[Gluster-users] Concurrency limitation?
Mohit Anchlia
mohitanchlia at gmail.com
Tue Feb 7 17:47:50 UTC 2012
Fuse has a limitation where in requests become single threaded at the
server layer. I had opened a bug but have not got any traction so far.
Adding more concurrent connections starts to do lot of context
switching at FUSE layer. This is an inherent limitation.
On Tue, Feb 7, 2012 at 6:09 AM, Brian Candler <B.Candler at pobox.com> wrote:
> I appear to be hitting a limitation in either the glusterfs FUSE client or
> the glusterfsd daemon, and I wonder if there are some knobs I can tweak.
>
> I have a 12-disk RAID10 array. If I access it locally I get the following
> figures (#p = number of concurrent reader processes)
>
> #p files/sec
> 1 35.52
> 2 66.13
> 5 137.73
> 10 215.51
> 20 291.45
> 30 337.01
>
> If I access it as a single-brick distributed glusterfs volume over 10GE I
> get the following figures:
>
> #p files/sec
> 1 39.09
> 2 70.44
> 5 135.79
> 10 157.48
> 20 179.75
> 30 206.34
>
> The performance tracks very closely the raw RAID10 performance at 1, 2 and 5
> concurrent readers. However at 10+ concurrent readers it falls well below
> what the RAID10 volume is capable of.
>
> These files are an average of 650K each, so 200 files/sec = 134MB/s, a
> little over 10% of the 10GE bandwidth.
>
> I am guessing either there is a limit on the number of concurrent
> operations on the same filesystem/brick, or some sort of window limit I've
> hit.
>
> I have tried:
> gluster volume set raid10 performance.io-thread-count 64
> and restarted glusterd and remounted the filesystem, but it didn't seem
> to make any difference.
>
> I have also tried two separate client machines each trying 15 concurrent
> connections, but the aggregate throughput is no more than 30 processes on a
> single client. This suggests to me that glusterfsd (the brick) is the
> bottleneck. If I attach strace to this process it tells me:
>
> Process 1835 attached with 11 threads - interrupt to quit
>
> Can I increase that number of threads? Is there anything else I can try?
>
> Regards,
>
> Brian.

(Data entries)

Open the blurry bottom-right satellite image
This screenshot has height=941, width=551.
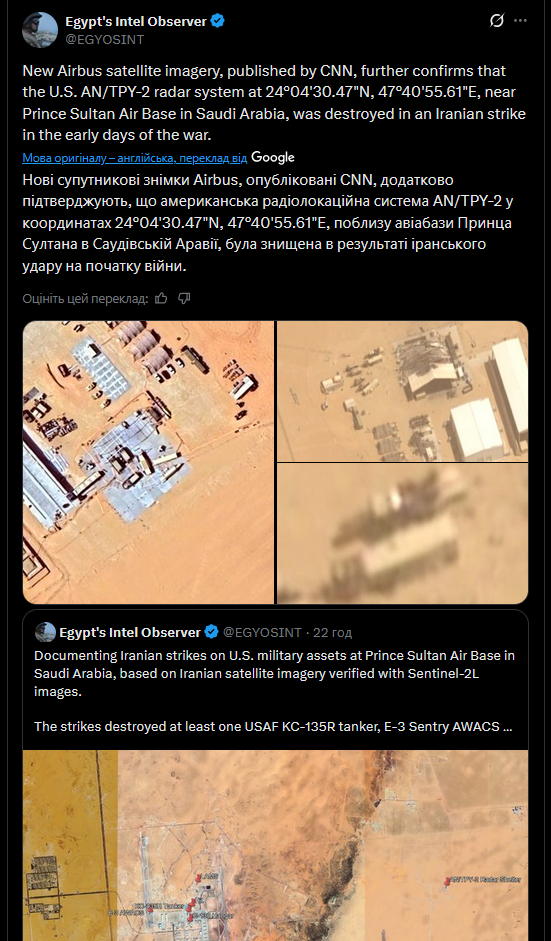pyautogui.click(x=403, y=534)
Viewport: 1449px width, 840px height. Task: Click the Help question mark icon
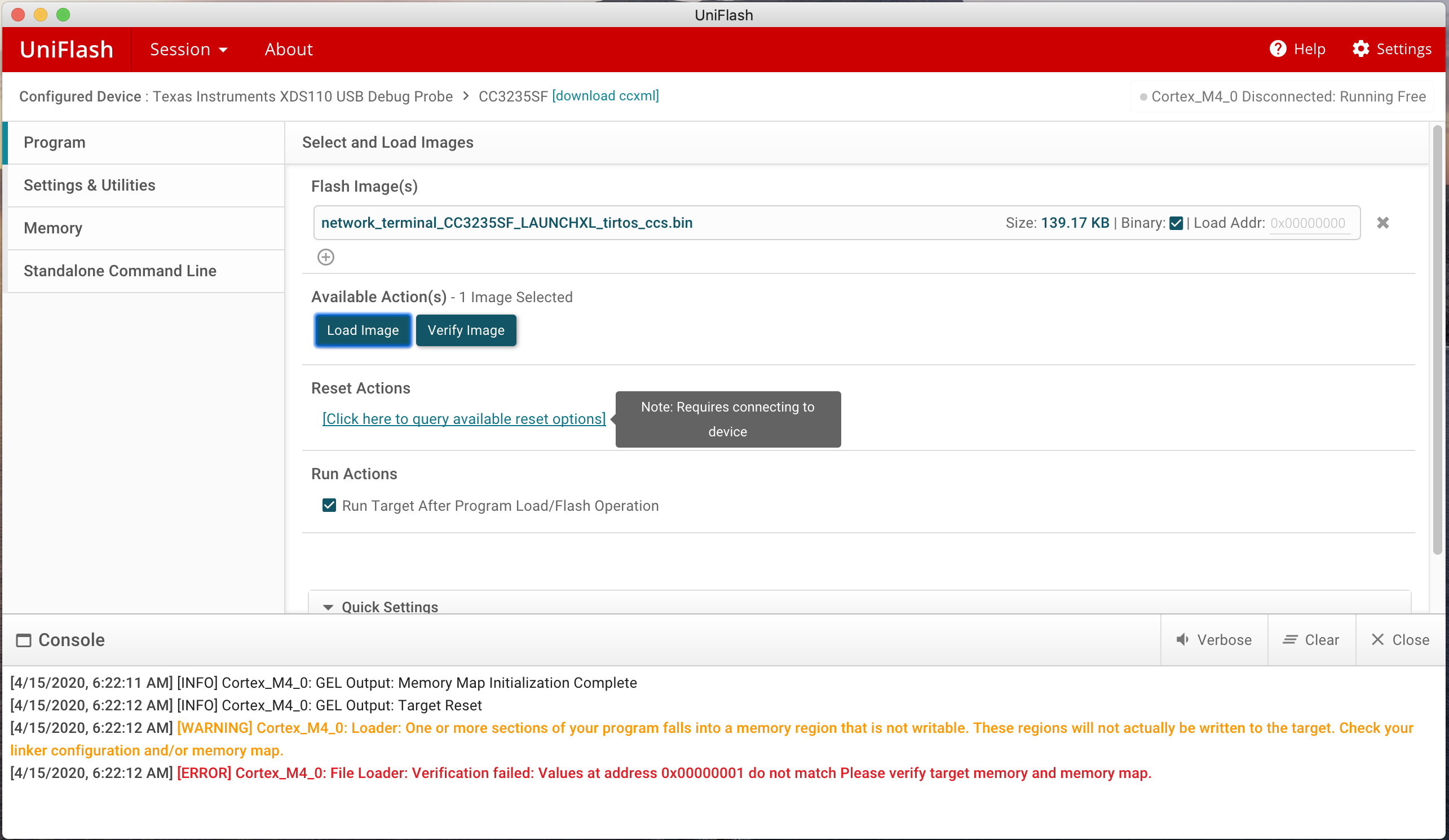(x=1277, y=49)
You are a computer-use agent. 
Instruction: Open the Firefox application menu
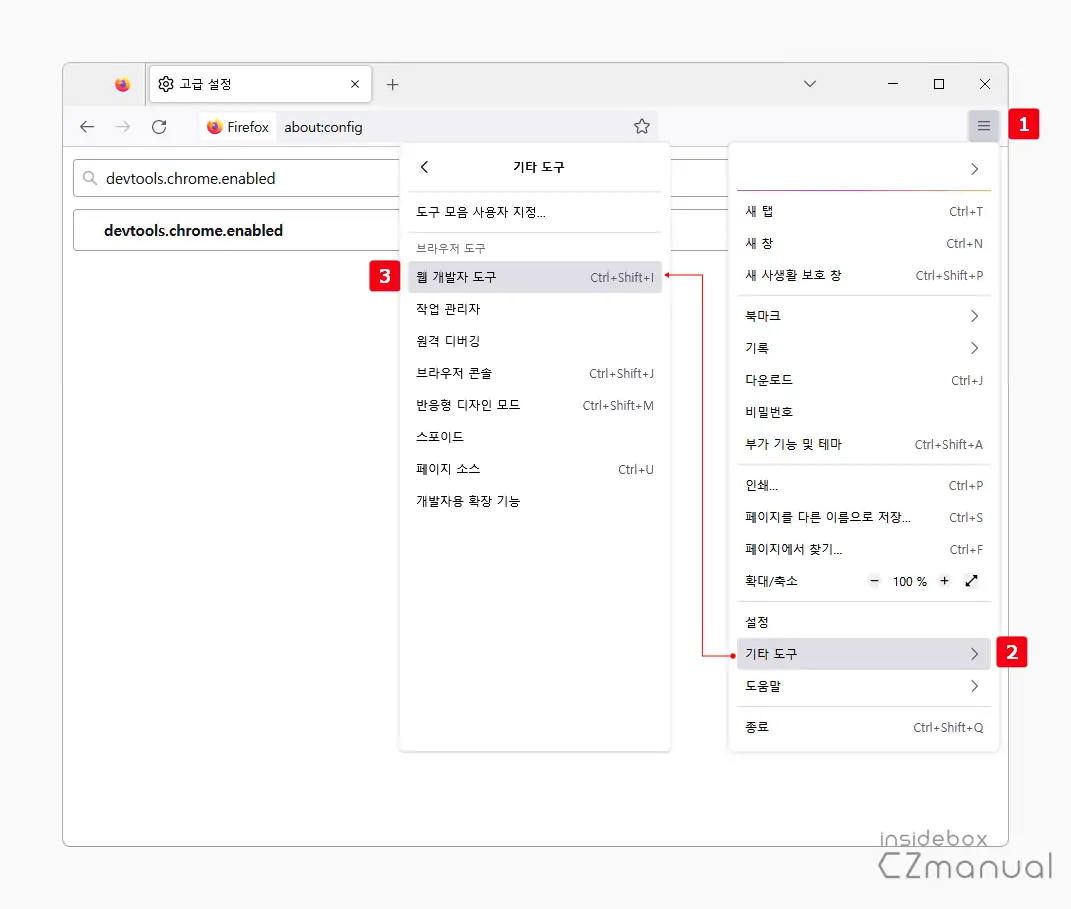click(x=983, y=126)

◆ Directives ◆
• a. According to the Gluster mailing list post, how large are the files being read on average?
• b. List every number of concurrent reader processes for which the Gluster mailing list post reports a files/sec figure.
• c. Write the next part of the Gluster mailing list post, picking up right after its final line.

◆ The responses ◆
• a. About 650K each.

• b. 1, 2, 5, 10, 20, 30

• c.
>
> Test Methodology:
>
> I am using the measurement script below, either pointing it at data/raid10
> /on the server (the raw brick) or /mnt/raid10 on the client. The corpus of
> 100K files between 500KB and 800KB was created using
>
> bonnie++ -d /mnd/raid10 -n 98:800k:500k:1000:1024k -s 0 -u root
>
> and then killing it after the file creation phase.
>
> ------- 8< --------------------------------------------------------------
> #!/usr/bin/ruby -w
>
> FILEGROUPS = {
> "sdb" => "/data/sdb/Bonnie.26384/*/*",
> "sdc" => "/data/sdc/Bonnie.26384/*/*",
> "sdd" => "/data/sdd/Bonnie.26384/*/*",
> "sde" => "/data/sde/Bonnie.26384/*/*",
> "replic" => "/mnt/replic/Bonnie.3385/*/*",
> "raid10-direct" => "/data/raid10/Bonnie.5021/*/*",
> "raid10-gluster" => "/mnt/raid10/Bonnie.5021/*/*",
> }
>
> class Perftest
> attr_accessor :offset
>
> def initialize(filenames)
> @offset = 0
> @filenames = filenames
> @pids = []
> end
>
> def run(n_files, n_procs=1, dd_args="", random=false)
> system("echo 3 >/proc/sys/vm/drop_caches")
> if random
> files = @filenames.sort_by { rand }[0, n_files]
> else
> files = (@filenames + @filenames)[@offset, n_files]
> @offset = (offset + n_files) % @filenames.size
> end
> chunks = files.each_slice(n_files/n_procs).to_a[0, n_procs]
> n_files = chunks.map { |chunk| chunk.size }.inject(:+)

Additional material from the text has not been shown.